◆ Textauszug ◆
Nachdem Bundesfinanzminister Dr. Wolfgang Schäuble bei den Ländern um Zustimmung zu den Gesetzespaketen geworben hatte, äußerten sich fünf Ministerpräsidenten in der knapp 90-minütige Debatte. Parteiübergreifend betonten sie die gemeinsame Verantwortung für Europa und die Währungsunion.
Bundesfinanzminister Schäuble wies darauf hin, dass ein baldiges Inkrafttreten beider Verträge zur Bekämpfung der akuten Krise notwendig ist. Insbesondere gehe es darum, die entstandene Verunsicherung der Finanzmärkte zu beheben. Die bisherigen vertraglichen Möglichkeiten hätten dazu bisher nicht ausgereicht. Im Grundsatz sei man nun auf einem richtigen Weg. Es gelte Schritt für Schritt, die Probleme zu lösen. Ein Scheitern der Verträge würde zu unabsehbaren Folgen für Deutschland führen.

◆ Aufgabenstellung 1 ◆
Wie viele Ministerpräsidenten äußerten sich laut dem Textauszug in der Debatte?
◆ Aufgabenstellung 2 ◆
Geben Sie aus dem Textauszug den Abschnitt zwischen „Bundesfinanzminister Schäuble wies“ und „für Deutschland führen.“ einschließlich dieser Wörter wörtlich wieder.
◆ Aufgabenstellung 3 ◆
Übersetzen Sie diesen Satz aus dem Textauszug ins Englische: „Im Grundsatz sei man nun auf einem richtigen Weg.“

◆ Erhobene Daten ◆

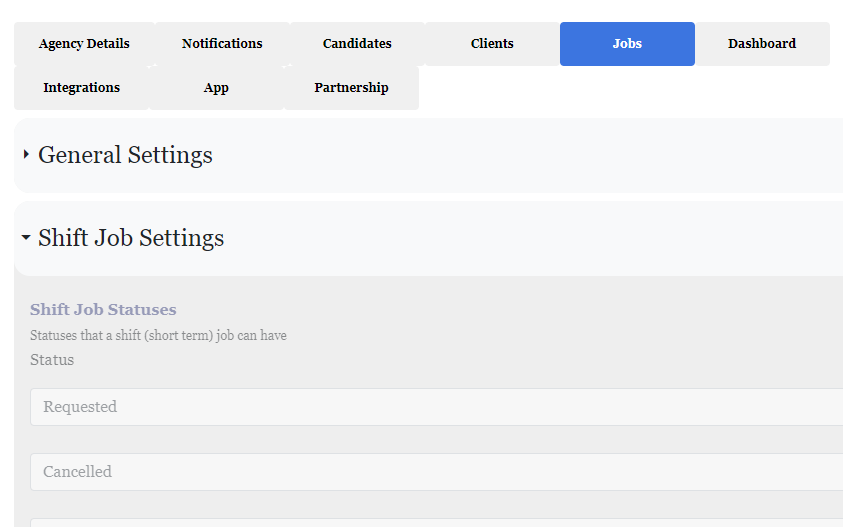The image size is (843, 527).
Task: Click the Shift Job Settings heading
Action: coord(131,238)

◆ Musterlösung 1 ◆
Fünf Ministerpräsidenten.

◆ Musterlösung 2 ◆
Bundesfinanzminister Schäuble wies darauf hin, dass ein baldiges Inkrafttreten beider Verträge zur Bekämpfung der akuten Krise notwendig ist. Insbesondere gehe es darum, die entstandene Verunsicherung der Finanzmärkte zu beheben. Die bisherigen vertraglichen Möglichkeiten hätten dazu bisher nicht ausgereicht. Im Grundsatz sei man nun auf einem richtigen Weg. Es gelte Schritt für Schritt, die Probleme zu lösen. Ein Scheitern der Verträge würde zu unabsehbaren Folgen für Deutschland führen.

◆ Musterlösung 3 ◆
In principle, they were now on the right path.